C’è da un po’ di tempo un pensiero fisso nei commenti dell’esimio opinionista Giorgio Merlo che non lascia dubbi sulla torsione di strategia circa l’auspicato nuovo soggetto politico di area cattolica, a meno di non volerlo ritenere il frutto di una robusta dose di velleitarismo che in questi ultimi mesi sembra orientare i suoi sofismi dialettici.
Lo spunto, ancora una volta ce lo dà un recente articolo del 26 scorso, “Le novità del centro” su questo giornale. Inoltre ci offre l’opportunità di tarare quanto il velleitarismo riesca a incunearsi non solo nelle strategie di questi novelli leader politici.

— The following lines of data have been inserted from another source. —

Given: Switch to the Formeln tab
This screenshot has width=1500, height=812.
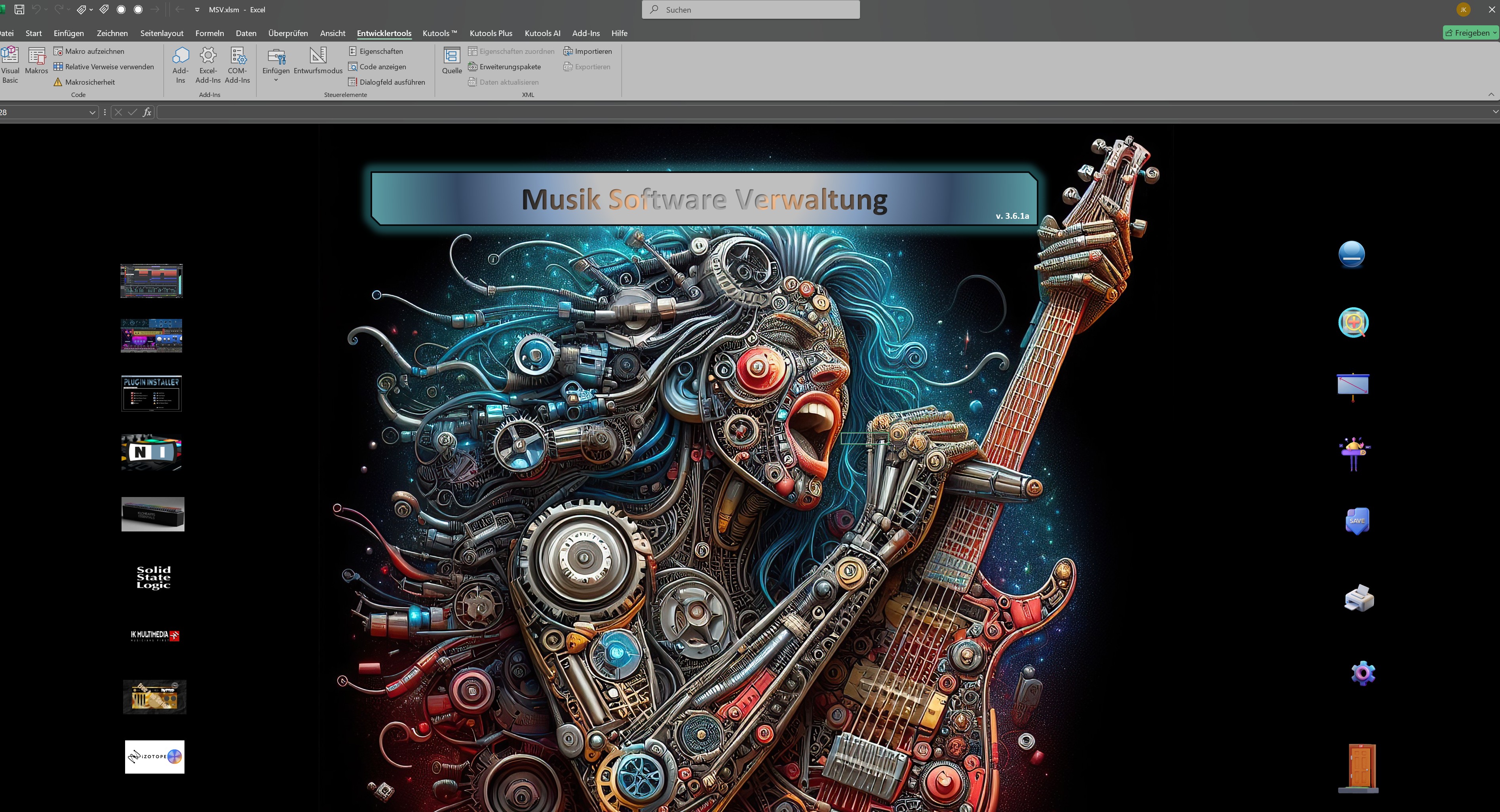Looking at the screenshot, I should [210, 33].
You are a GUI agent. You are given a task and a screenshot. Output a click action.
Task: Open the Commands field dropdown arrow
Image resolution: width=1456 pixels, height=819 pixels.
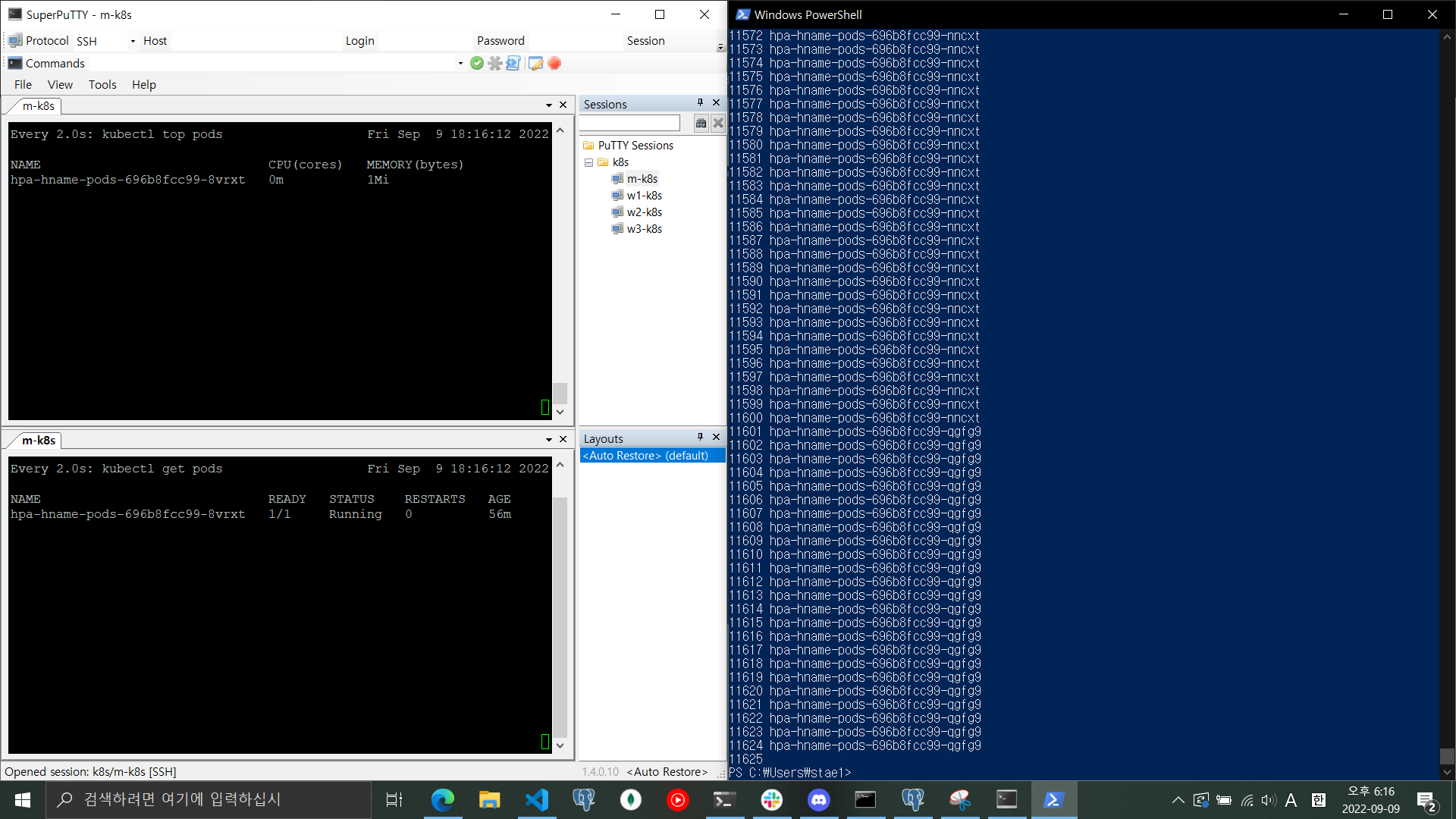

Nella breve analisi, mi pare di vedere trascurati due fondamentali aspetti. Il primo: l’autore, in questo suo pseudo panegirico, sembra del tutto ignorare che FI, al di là delle apparenze di una sua artificiosa facciata democratica, resta pur sempre un partito padronale, sostenuto finanziariamente, nella gran parte del suo bilancio, dalla famiglia Berlusconi e quindi con interessi che talvolta non sono sovrapponibili alle aspettative di buona parte dei ceti meno fortunati.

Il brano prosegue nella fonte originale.